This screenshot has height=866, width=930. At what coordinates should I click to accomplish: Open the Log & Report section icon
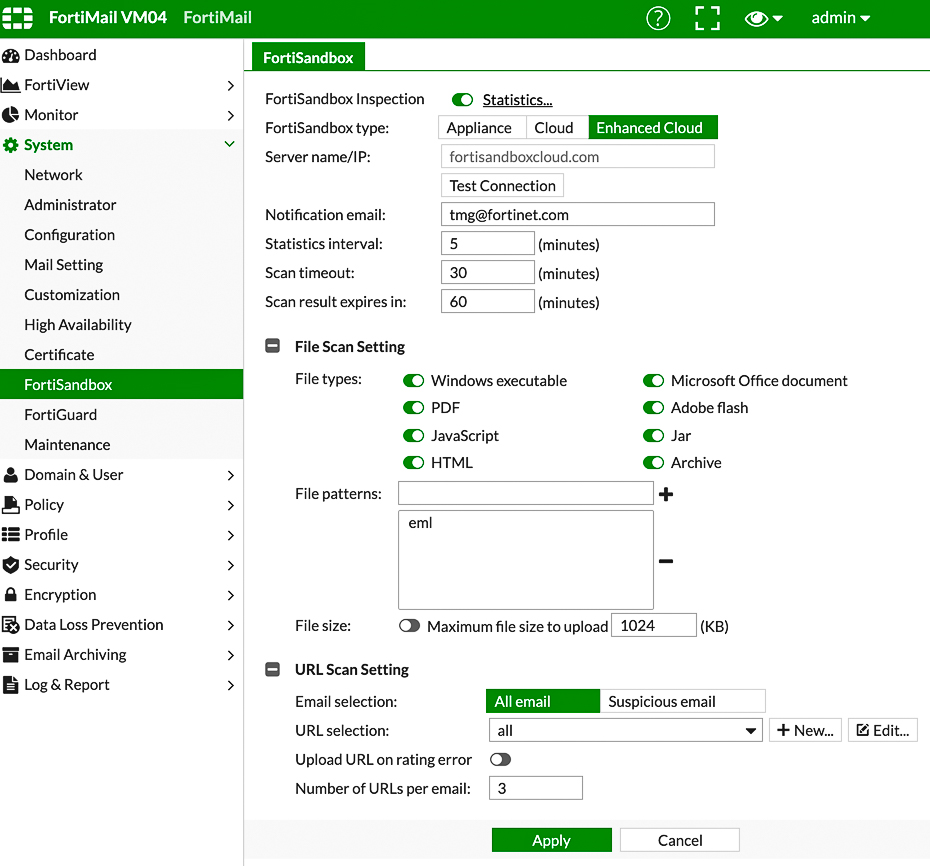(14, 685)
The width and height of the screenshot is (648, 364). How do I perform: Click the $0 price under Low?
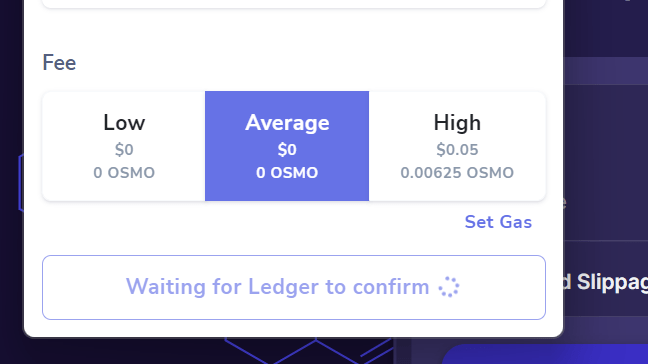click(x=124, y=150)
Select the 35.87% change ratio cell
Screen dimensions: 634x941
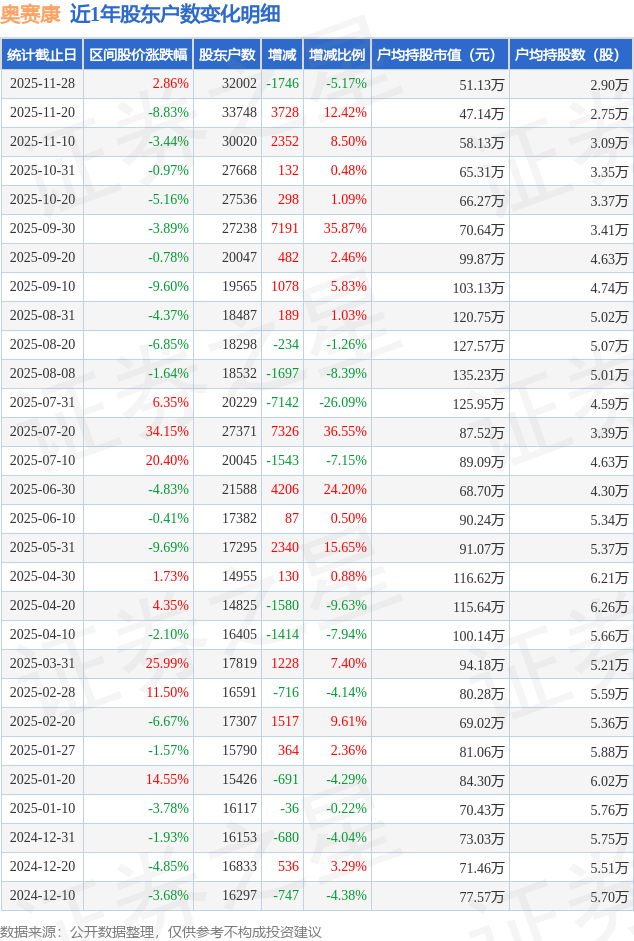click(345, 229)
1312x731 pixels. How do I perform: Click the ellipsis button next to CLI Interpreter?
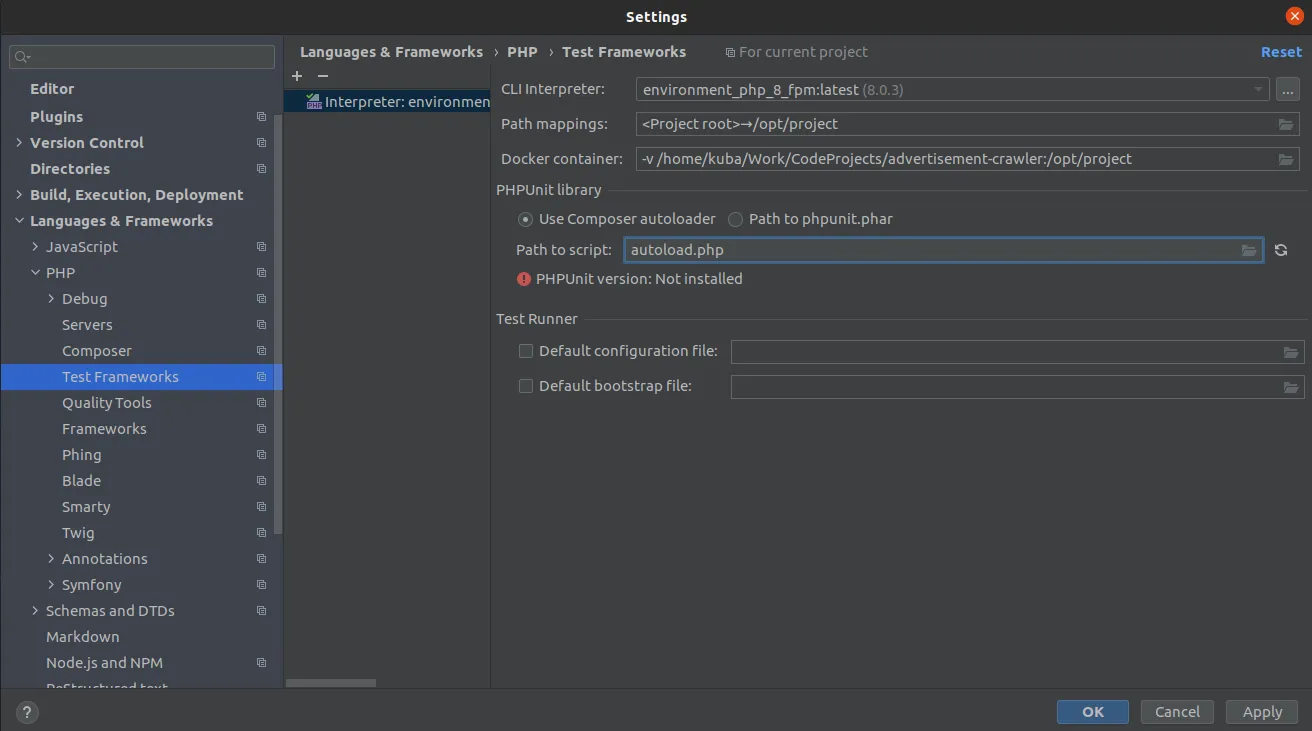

→ **What this task involves**:
Would you please output each record exactly, leaving the images out?

→ **Result of the exercise**:
This screenshot has height=866, width=930. At what coordinates should I click to accomplish: Open the Log & Report section icon
(14, 685)
The width and height of the screenshot is (648, 364). How do I perform: Click the $0 price under Low?
click(x=124, y=150)
Select the 35.87% change ratio cell
Screen dimensions: 634x941
click(345, 229)
1312x731 pixels. How do I perform: Click the ellipsis button next to CLI Interpreter?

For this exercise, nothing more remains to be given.